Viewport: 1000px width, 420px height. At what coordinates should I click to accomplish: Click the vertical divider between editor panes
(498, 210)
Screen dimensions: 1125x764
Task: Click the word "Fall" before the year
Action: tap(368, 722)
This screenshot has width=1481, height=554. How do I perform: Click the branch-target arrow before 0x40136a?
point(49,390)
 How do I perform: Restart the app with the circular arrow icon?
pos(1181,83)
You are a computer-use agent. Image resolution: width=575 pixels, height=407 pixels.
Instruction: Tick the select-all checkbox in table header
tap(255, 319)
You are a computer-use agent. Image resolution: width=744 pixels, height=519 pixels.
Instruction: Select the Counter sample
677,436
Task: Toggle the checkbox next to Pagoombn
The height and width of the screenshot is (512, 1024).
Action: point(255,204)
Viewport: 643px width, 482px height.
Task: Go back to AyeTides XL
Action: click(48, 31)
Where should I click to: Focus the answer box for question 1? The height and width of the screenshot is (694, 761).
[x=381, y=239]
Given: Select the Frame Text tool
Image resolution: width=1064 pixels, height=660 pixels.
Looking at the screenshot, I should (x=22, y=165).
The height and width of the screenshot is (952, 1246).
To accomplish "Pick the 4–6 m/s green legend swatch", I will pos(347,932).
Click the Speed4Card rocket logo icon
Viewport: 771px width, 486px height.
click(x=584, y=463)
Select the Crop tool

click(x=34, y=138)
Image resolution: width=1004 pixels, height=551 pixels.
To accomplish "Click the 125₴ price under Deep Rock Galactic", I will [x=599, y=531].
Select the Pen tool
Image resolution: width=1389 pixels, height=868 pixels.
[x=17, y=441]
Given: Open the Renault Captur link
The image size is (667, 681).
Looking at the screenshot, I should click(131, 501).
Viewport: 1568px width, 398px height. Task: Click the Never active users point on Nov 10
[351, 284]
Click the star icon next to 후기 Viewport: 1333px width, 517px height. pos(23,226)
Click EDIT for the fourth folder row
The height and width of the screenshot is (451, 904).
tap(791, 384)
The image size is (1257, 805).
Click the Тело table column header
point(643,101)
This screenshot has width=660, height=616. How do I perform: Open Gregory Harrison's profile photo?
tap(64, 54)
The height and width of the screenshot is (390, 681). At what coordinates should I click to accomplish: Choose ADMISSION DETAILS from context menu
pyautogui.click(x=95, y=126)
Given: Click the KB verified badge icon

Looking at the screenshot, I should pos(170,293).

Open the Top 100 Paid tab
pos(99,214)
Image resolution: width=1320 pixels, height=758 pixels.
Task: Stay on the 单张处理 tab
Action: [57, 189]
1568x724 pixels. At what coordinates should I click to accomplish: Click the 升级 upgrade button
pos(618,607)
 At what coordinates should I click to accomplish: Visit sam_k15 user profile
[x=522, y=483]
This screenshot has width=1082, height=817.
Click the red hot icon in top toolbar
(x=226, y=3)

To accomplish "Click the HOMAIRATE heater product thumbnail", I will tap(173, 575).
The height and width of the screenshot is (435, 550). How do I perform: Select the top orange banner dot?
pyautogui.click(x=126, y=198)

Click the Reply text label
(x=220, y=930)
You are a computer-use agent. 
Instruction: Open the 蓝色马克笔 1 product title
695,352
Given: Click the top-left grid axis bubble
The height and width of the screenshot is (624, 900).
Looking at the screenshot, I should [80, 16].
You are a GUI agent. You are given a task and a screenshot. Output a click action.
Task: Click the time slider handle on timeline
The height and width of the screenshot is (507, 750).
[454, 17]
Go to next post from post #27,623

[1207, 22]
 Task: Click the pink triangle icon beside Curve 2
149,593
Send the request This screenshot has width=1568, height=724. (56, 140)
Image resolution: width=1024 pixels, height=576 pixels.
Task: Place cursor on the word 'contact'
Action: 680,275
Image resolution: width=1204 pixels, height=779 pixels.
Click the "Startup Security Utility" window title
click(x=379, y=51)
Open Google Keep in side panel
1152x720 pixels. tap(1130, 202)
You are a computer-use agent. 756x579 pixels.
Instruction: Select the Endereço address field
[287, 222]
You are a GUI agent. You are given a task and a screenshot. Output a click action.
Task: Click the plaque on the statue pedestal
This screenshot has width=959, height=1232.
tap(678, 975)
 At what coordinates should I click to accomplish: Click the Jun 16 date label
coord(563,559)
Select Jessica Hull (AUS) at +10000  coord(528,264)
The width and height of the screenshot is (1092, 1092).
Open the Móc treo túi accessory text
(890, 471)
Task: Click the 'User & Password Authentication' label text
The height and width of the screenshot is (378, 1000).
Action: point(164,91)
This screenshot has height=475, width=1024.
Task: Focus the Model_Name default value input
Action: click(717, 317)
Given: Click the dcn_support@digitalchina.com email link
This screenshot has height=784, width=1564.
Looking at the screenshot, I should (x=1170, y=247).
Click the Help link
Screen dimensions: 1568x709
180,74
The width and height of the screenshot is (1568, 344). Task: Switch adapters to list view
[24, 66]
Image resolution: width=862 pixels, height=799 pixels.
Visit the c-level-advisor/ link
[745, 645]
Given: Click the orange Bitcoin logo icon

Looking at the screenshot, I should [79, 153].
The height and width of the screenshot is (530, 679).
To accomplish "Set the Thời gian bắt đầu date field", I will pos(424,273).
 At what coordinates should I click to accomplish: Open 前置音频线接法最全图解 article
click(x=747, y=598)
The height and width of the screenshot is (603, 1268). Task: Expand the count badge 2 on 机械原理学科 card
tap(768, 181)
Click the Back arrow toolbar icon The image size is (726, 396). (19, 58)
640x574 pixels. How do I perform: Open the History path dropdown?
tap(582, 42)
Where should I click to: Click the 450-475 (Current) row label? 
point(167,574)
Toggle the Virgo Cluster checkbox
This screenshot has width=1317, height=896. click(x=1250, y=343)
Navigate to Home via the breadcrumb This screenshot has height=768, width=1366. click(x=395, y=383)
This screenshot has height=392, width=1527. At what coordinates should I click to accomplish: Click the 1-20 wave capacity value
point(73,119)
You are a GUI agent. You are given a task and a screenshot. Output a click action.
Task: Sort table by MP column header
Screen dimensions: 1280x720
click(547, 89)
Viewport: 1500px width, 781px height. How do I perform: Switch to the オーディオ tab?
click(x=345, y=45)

#### [Task directions]
Lines before the one containing "The height and width of the screenshot is (603, 1268)." are not wanted; please set down that line and every line after it through the end of the material, exactly.

#### [Reply to the exercise]
The height and width of the screenshot is (603, 1268). Task: Expand the count badge 2 on 机械原理学科 card
tap(768, 181)
Click the Back arrow toolbar icon The image size is (726, 396). (19, 58)
640x574 pixels. How do I perform: Open the History path dropdown?
tap(582, 42)
Where should I click to: Click the 450-475 (Current) row label? 
point(167,574)
Toggle the Virgo Cluster checkbox
This screenshot has width=1317, height=896. click(x=1250, y=343)
Navigate to Home via the breadcrumb This screenshot has height=768, width=1366. click(x=395, y=383)
This screenshot has height=392, width=1527. At what coordinates should I click to accomplish: Click the 1-20 wave capacity value
point(73,119)
You are a GUI agent. You are given a task and a screenshot. Output a click action.
Task: Sort table by MP column header
Screen dimensions: 1280x720
click(547, 89)
Viewport: 1500px width, 781px height. How do I perform: Switch to the オーディオ tab?
click(x=345, y=45)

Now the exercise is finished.